MATERIALS AND METHODS

Animals and Hormonal Treatment

Sixty adult male Sprague-Dawley rats (age, 90 days) were obtained from Charles River Laboratory (Kingston, MA) and housed at the Rockefeller University Laboratory Animal Research Center in a controlled environment (12L:12D) with free access to rat chow and water. To suppress circulating levels of gonadotropins and testosterone and determine the time sequence in which this could be achieved, animals were randomly assigned to 12 groups, each consisting of five animals. Animals in the experimental groups were treated with the LHRH-antagonist Azaline B (100 µg/day by Alza mini-osmotic pump) for 1, 2, 3, 4, and 8 consecutive wk, respectively. The dose of Azaline B was based on the results of previous dose-finding studies in rats conducted at our laboratory. Azaline B was provided by the Salk Institute (La Jolla, CA). Appropriate amounts of Azaline B were dissolved in 5% (w/v) mannitol in water and loaded into the mini-osmotic pumps to give the desired release rate of 100 µg/day. Concentrations of Azaline B used in models 2mL2 and 2mL4 pumps were 0.835 µg/ml and 1.66 µg/ml, respectively. Purity of the Azaline B was 98%. Control groups consisted of untreated, intact animals. Two groups received androgen replacement. One of these groups received Azaline B for 8 wk plus an androgen, 7-methyl-19-nortestosterone (MENT), at 30 µg/day by osmotic pump for the last 4 wk, and the second group received MENT alone for the last 4 wk. The vehicle for MENT was 45% (w/v) aqueous solution of hydroxypropyl ß-cyclodextrin (Trappsol) purchased from Cyclodextrin Technologies Development, Inc. (Gainesville, FL). A synthetic androgen, MENT is more potent than either testosterone or dehydrotestosterone [13]. The MENT used was made by a privately contracted manufacturer for the Population Council and was 98.3% pure as assessed by HPLC. The MENT dose of 30 µg/day was chosen because it restored muscle, seminal vesicles, and prostate weights when administered daily for 2 wk in castrated rats [14]. Animal procedures were approved by Rockefeller University's Institutional Animal Care and Use Committee.

Serum Hormones

Blood samples were collected when the animals were sacrificed. Serum testosterone and FSH levels were measured by radioimmunoassay. Serum LH was measured by an immunofluorometric assay [15].

Antibody

Polyclonal antiandrogen receptor antibody was purchased from Affinity Bioreagents, Inc. (Golden, CO) (catalog number PA1-111). The antibody was made by immunizing New Zealand White rabbits with the synthetic peptide MEVQLGLGRVYPRPPSKTYRGC, corresponding to the N-terminal 21 amino acids of rat and human AR. It does not cross-react with estrogen, progesterone, or glucocorticoid receptors [16].

Immunohistochemistry

Six groups of animals with five rats in each were used in the immunohistochemical study. This included the animals treated with Azaline B for 1, 2, 4, and 8 wk; treated with Azaline B for 8 wk and with MENT for the last 4 wk; and intact controls.
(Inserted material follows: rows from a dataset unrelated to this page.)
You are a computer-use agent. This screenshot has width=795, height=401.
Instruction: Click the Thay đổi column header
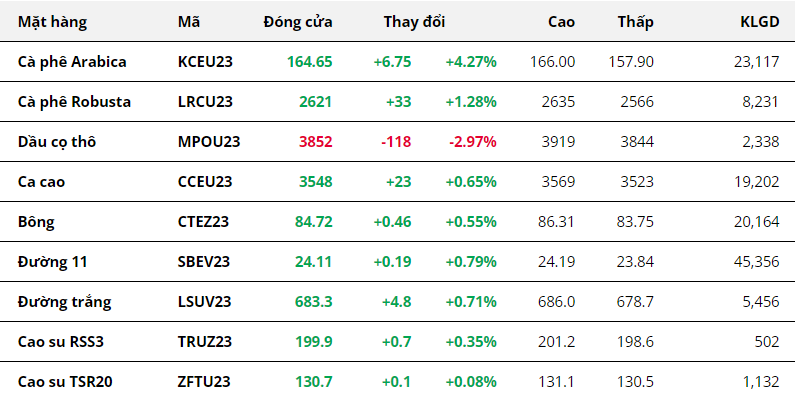click(414, 21)
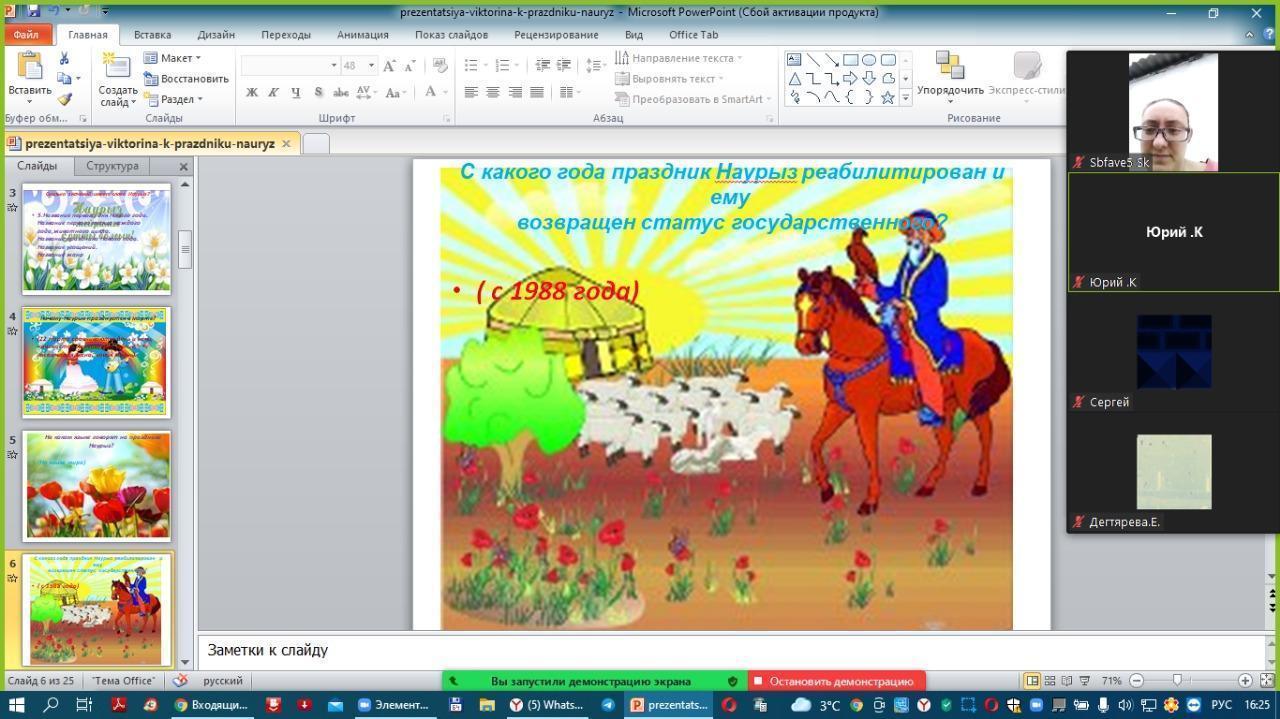Open the font size dropdown
This screenshot has height=719, width=1280.
pyautogui.click(x=371, y=65)
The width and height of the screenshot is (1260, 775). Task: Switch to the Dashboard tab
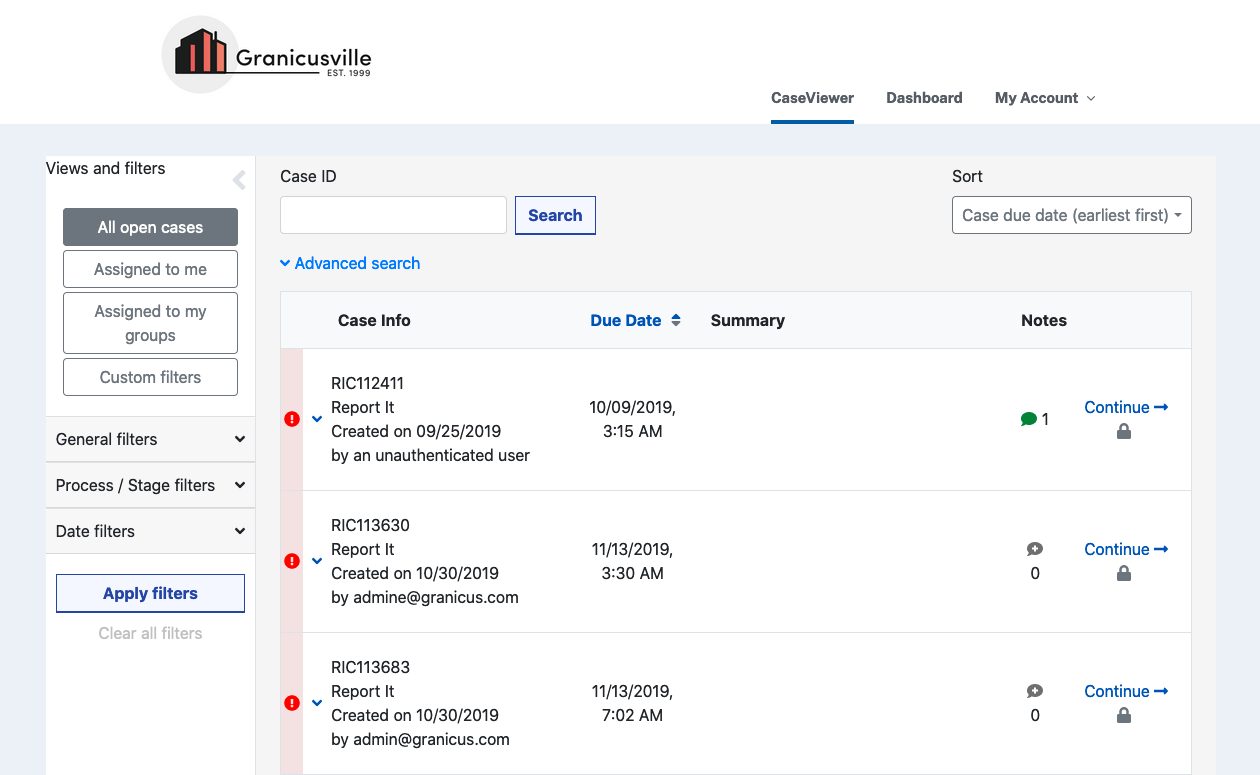(x=924, y=98)
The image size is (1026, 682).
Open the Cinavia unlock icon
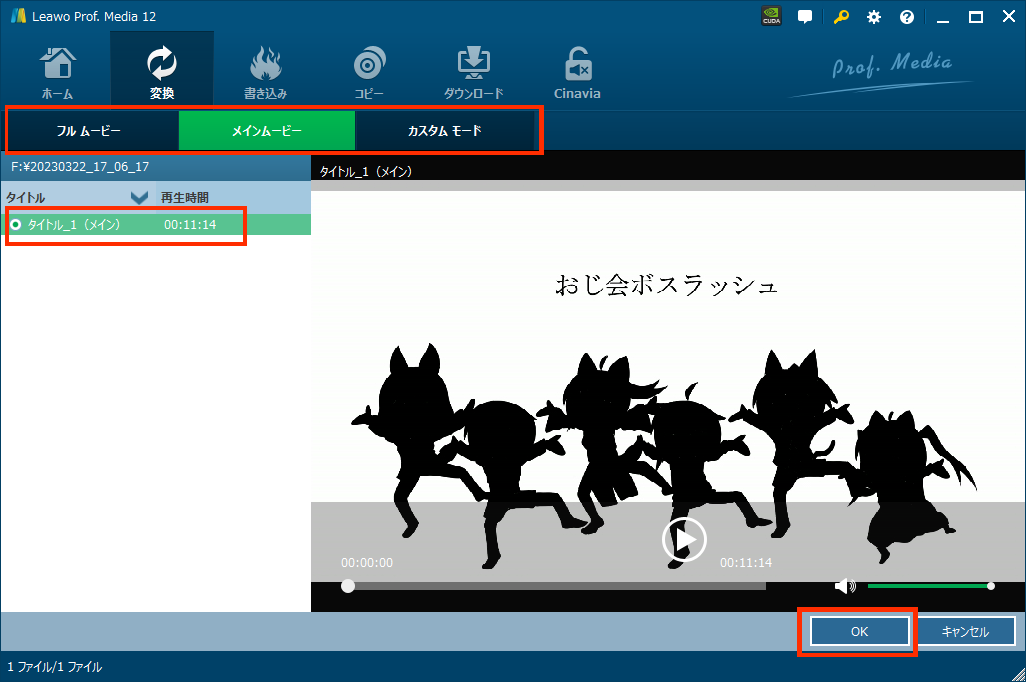click(x=577, y=69)
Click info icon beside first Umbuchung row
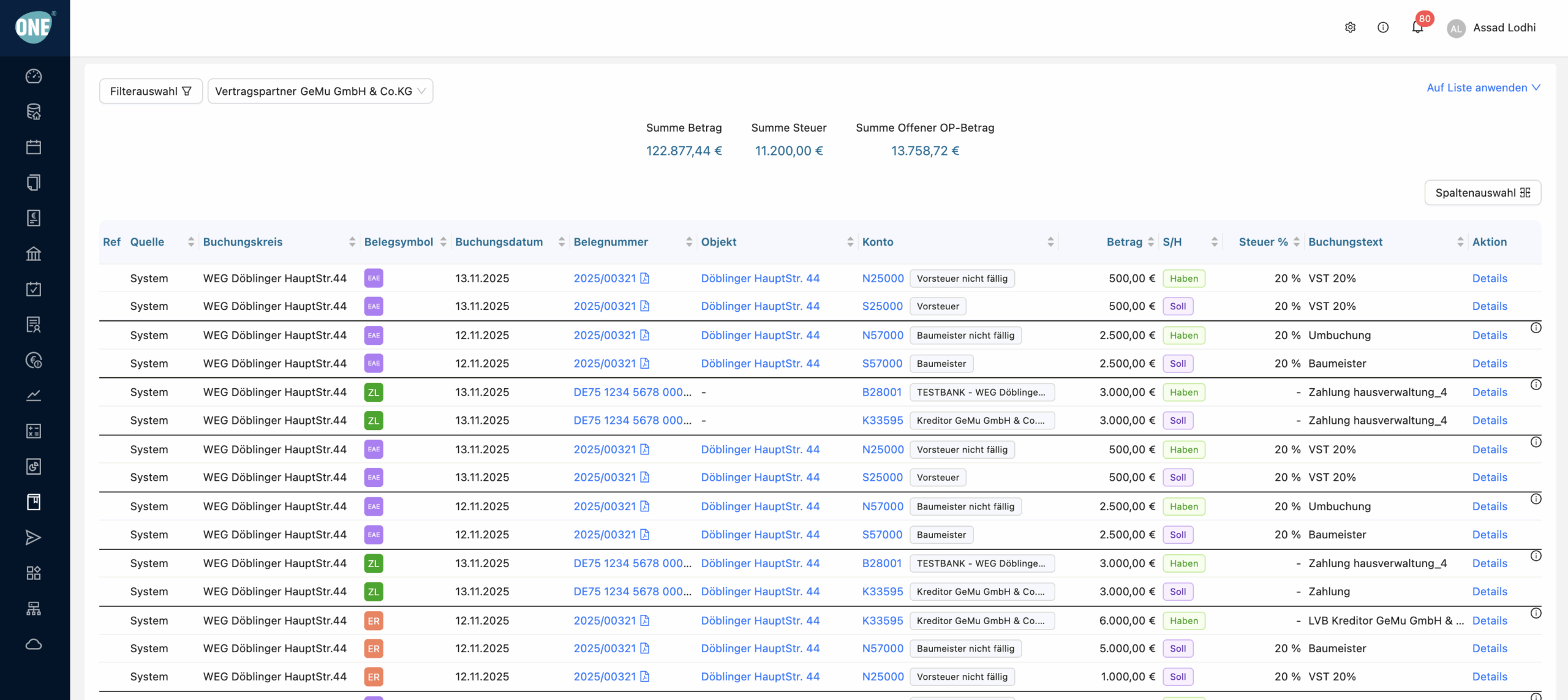The width and height of the screenshot is (1568, 700). pyautogui.click(x=1536, y=328)
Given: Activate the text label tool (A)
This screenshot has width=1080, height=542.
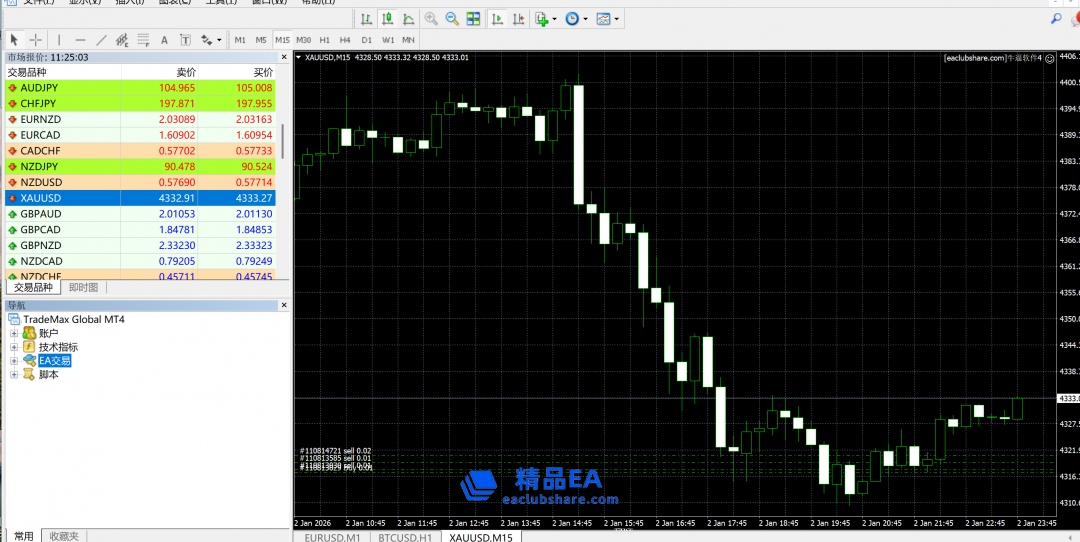Looking at the screenshot, I should pos(164,40).
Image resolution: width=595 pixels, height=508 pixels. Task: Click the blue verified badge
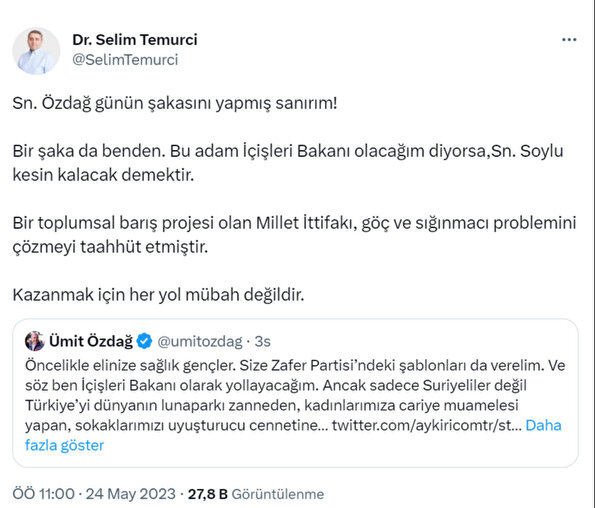(145, 341)
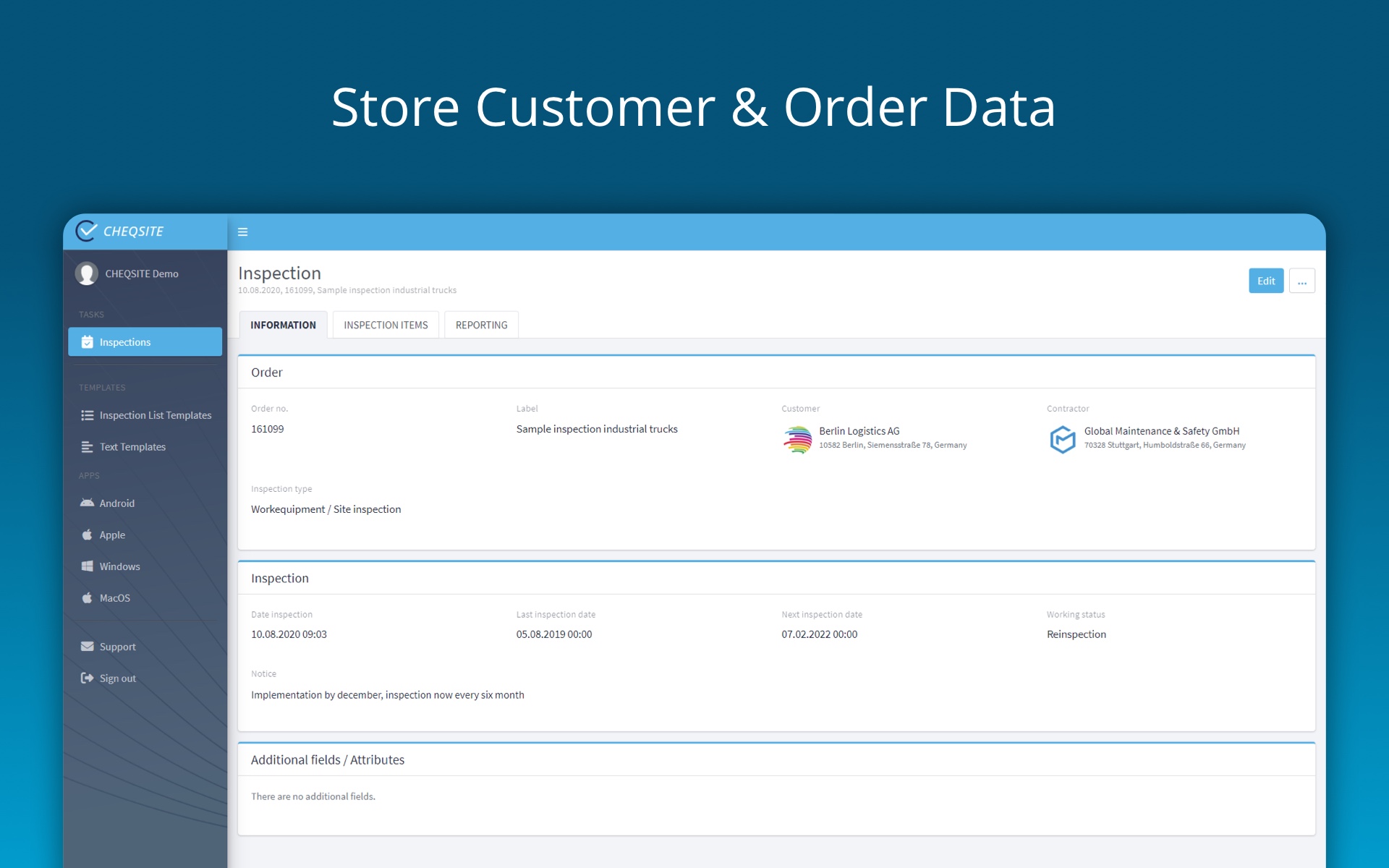Toggle the hamburger sidebar menu icon

coord(243,232)
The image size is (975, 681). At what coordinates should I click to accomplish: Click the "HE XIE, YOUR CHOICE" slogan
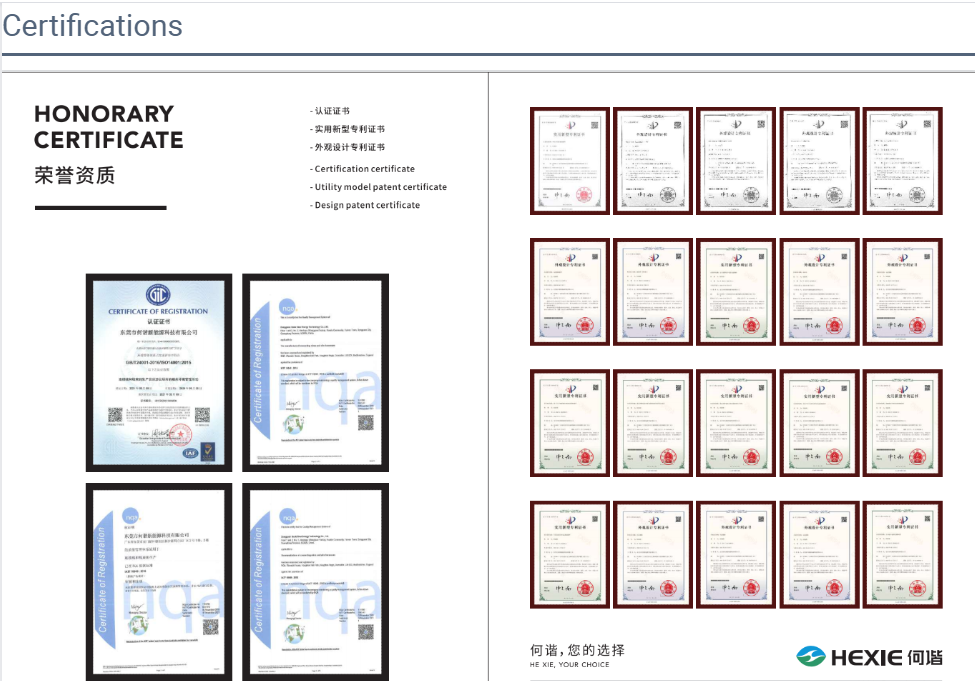coord(569,664)
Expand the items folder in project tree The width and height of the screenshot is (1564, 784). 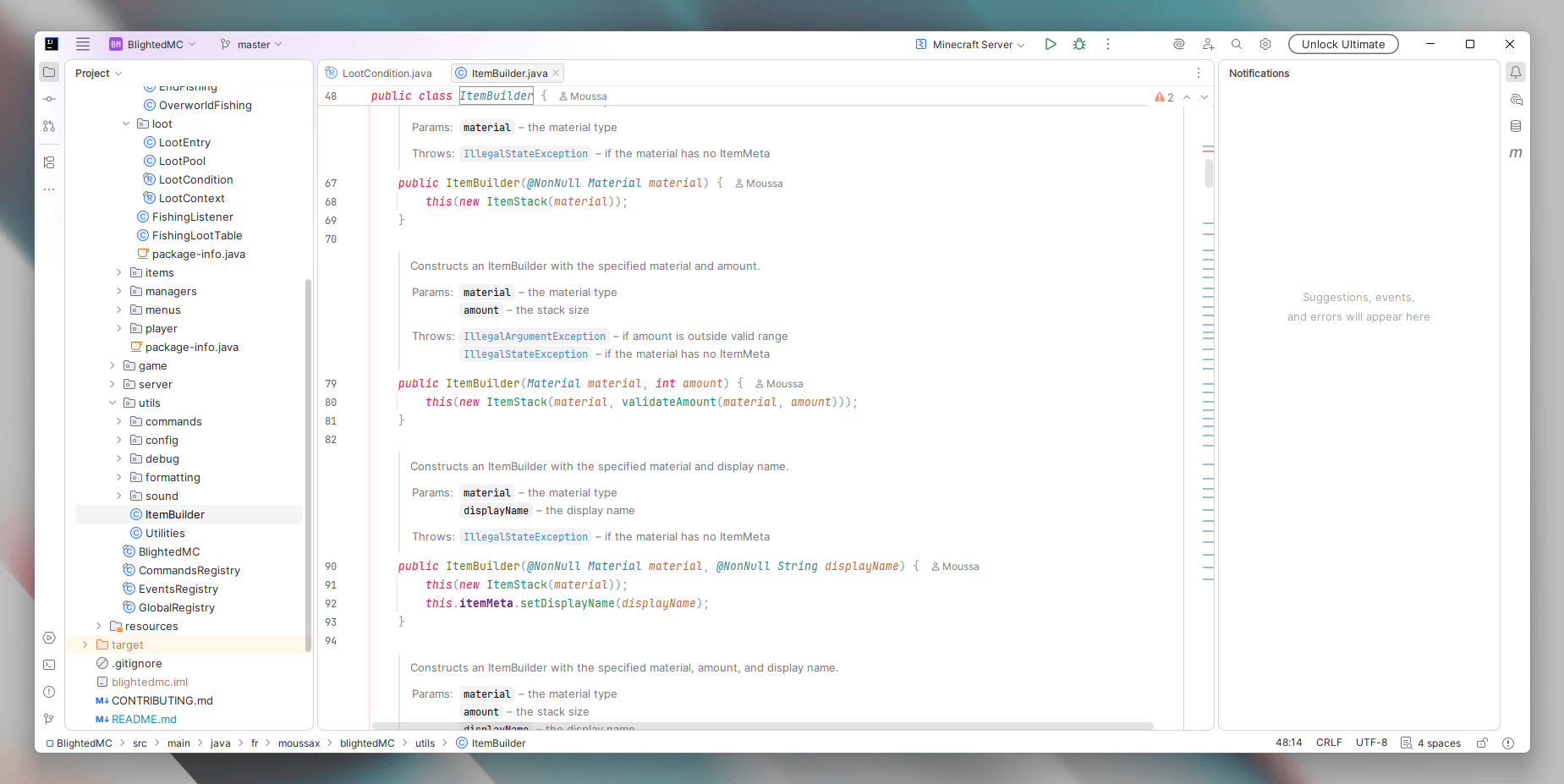tap(118, 272)
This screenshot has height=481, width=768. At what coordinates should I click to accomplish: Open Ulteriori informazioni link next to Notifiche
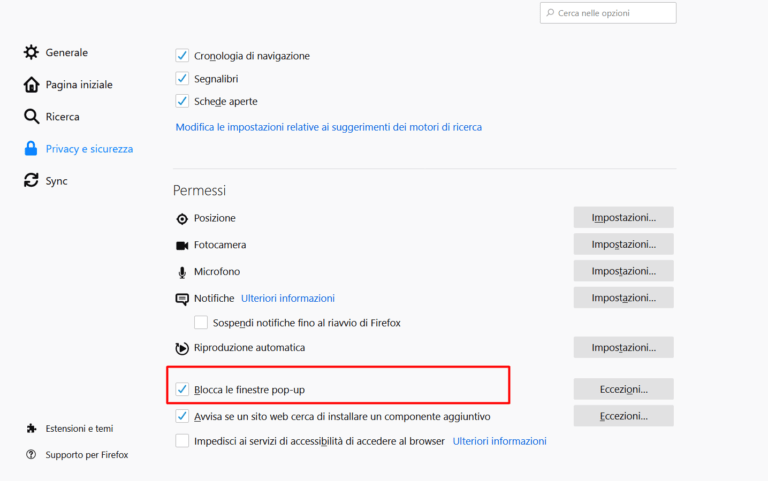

Animals were anesthetized with CO₂ and killed by cervical dislocation. Testes, epididymis, ventral prostate, and spleen were immediately removed. The epididymides were trimmed of fat and divided into three segments: caput, corpus, and cauda. All tissues were immediately embedded in O.C.T. compound (Miles Scientific, Elkhart, IN), frozen in liquid nitrogen, and then stored at -70°C until use. Sections (thickness, ~6 to 7 µm) were cut with a cryostat microtome (Hacker, Fairfield, NJ) at -20°C and mounted on glass slides coated with poly-L-lysine (molecular weight, >150 000). Twelve sections were cut from each piece of tissue, eight of which were used for AR immunostaining and four of which were used as controls. Sections were air-dried at room temperature and then fixed in 4% paraformaldehyde in PBS (pH 7.4) for 10 min and washed thoroughly with PBS. Streptavidin-biotin-peroxidase immunostaining was performed using the Histostain-SP kit (Zymed Laboratories, Burlingame, CA). Endogenous peroxidase activity was blocked with a 10-min incubation in 3% H₂O₂ in methanol, and nonspecific antibody binding was minimized by a 20-min incubation in 10% nonimmune goat serum. Sections were then incubated with the rabbit anti-AR antibody with 5 µg/ml PBS in a moist chamber at 4°C overnight. Thereafter, sections were washed thoroughly with PBS containing 0.2% Triton X-100 and treated with biotinylated goat antirabbit IgG for 30 min and with streptavidin-peroxidase for 30 min. A colored reaction product was developed using an aminoethyl carbazole (AEC) mixture for 6 min. To determine the incubation time for the color development, sections of prostate, testis, epididymis, and spleen were collected on the same slide and monitored under the microscope during incubation with AEC. A nuclear signal was apparent in prostate, epididymis, and testis after 2 min, but this signal did not increase further after 10 min, even in epithelial cells of the prostate, which contain the highest nuclear AR concentration. Hence, the incubation time was set at 6 min.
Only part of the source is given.